8 bits = 1 byte. Char can be any byte boundary. So Char + Int:8 = 2 bytes. Well, that's an odd byte boundary so the compiler adds an additional 2 bytes to maintain the 4-byte boundary.
For it to be 8 bytes, you would have to declare an actual int (4 bytes) and a char (1 byte). That's 5 bytes. Well that's another odd byte boundary, so the struct is padded to 8 bytes.
What I have commonly done in the past to control the padding is to place fillers in between my struct to always maintain the 4 byte boundary. So if I have a struct like this:
struct s {
int id;
char b;
};
I am going to insert allocation as follows:
struct d {
int id;
char b;
char temp[3];
}
That would give me a struct with a size of 4 bytes + 1 byte + 3 bytes = 8 bytes! This way I can ensure that my struct is padded the way I want it, especially if I transmit it somewhere over the network. Also, if I ever change my implementation (such as if I were to maybe save this struct into a binary file, the fillers were there from the beginning and so as long as I maintain my initial structure, all is well!)
Finally, you can read this post on C Structure size with bit-fields for more explanation.
int c:8; means that you are declaring a bit-field with the size of 8 bits. Since the alignemt on 32 bit systems is normally 4 bytes (=32 bits) your object will appear to have 4 bytes instead of 2 bytes (char + 8 bit).
But if you specify that c should occupy 8 bits, it's not really an int, is it? The size of c + b is 2 bytes, but your compiler pads the struct to 4 bytes.
They alignment of fields in a struct is compiler/platform dependent.
Maybe your compiler uses 16-bit integers for bitfields less than or equal to 16 bits in length, maybe it never aligns structs on anything smaller than a 4-byte boundary.
Bottom line: If you want to know how struct fields are aligned you should read the documentation for the compiler and platform you are using.
In generic, platform-independent C, you can never know the size of a struct/union nor the size of a bit-field.

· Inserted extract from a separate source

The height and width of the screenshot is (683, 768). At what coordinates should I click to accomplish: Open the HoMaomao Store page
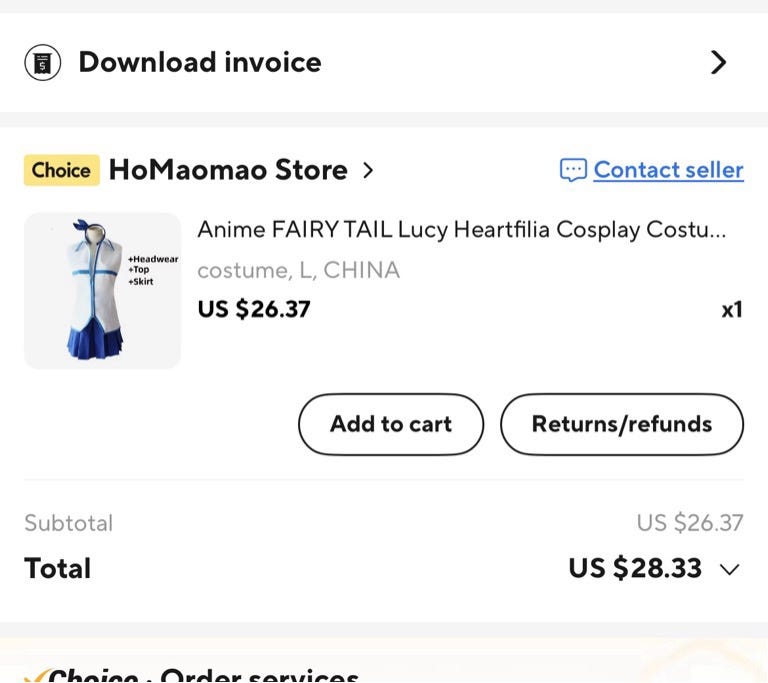tap(228, 170)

The compiler is free to add as many padding bytes as it likes anywhere inside the struct/union/bit-field, except at the very first memory location.

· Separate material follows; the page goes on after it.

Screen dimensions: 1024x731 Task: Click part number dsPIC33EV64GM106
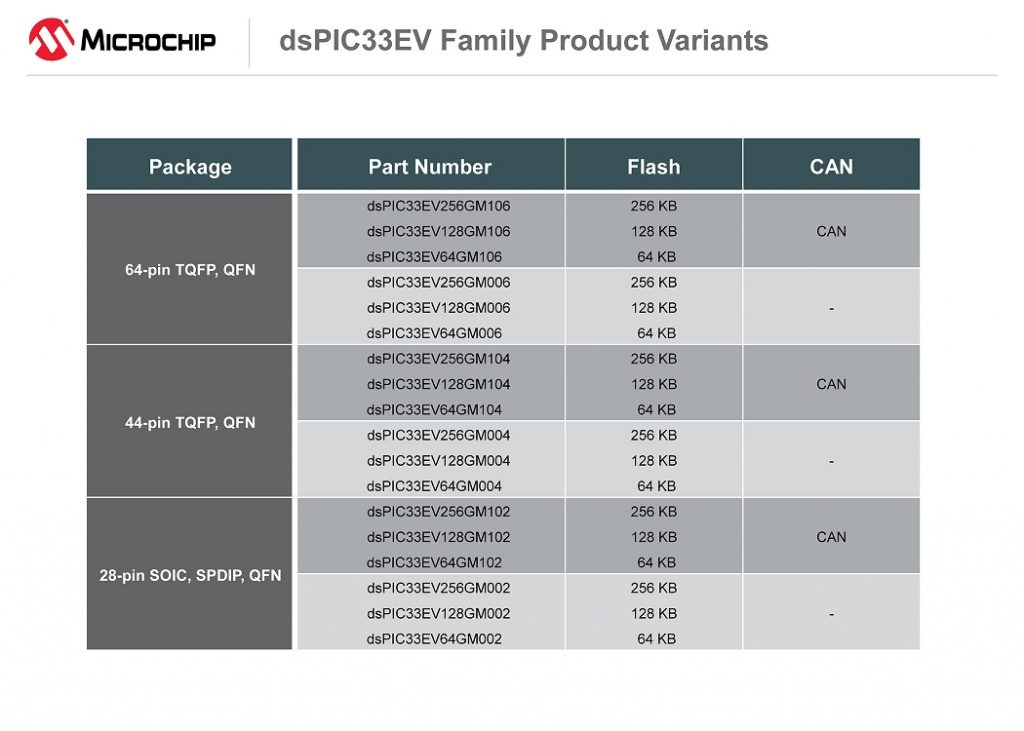[x=434, y=257]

In addition, the compiler is also free to add any number of padding bits to a bit-field, and may put them anywhere it likes, because which bit is msb and lsb is not defined by C.
When it comes to bit-fields, you are left out in the cold by the C language, there is no standard for them. You must read compiler documentation in detail to know how they will behave on your specific platform, and they are completely non-portable.
The sensible solution is to never ever use bit fields, they are a reduntant feature of C. Instead, use bit-wise operators. Bit-wise operators and in-depth documented bit-fields will generate the same machine code (non-documented bit-fields are free to result in quite arbitrary code). But bit-wise operators are guaranteed to work the same on any compiler/system in the world.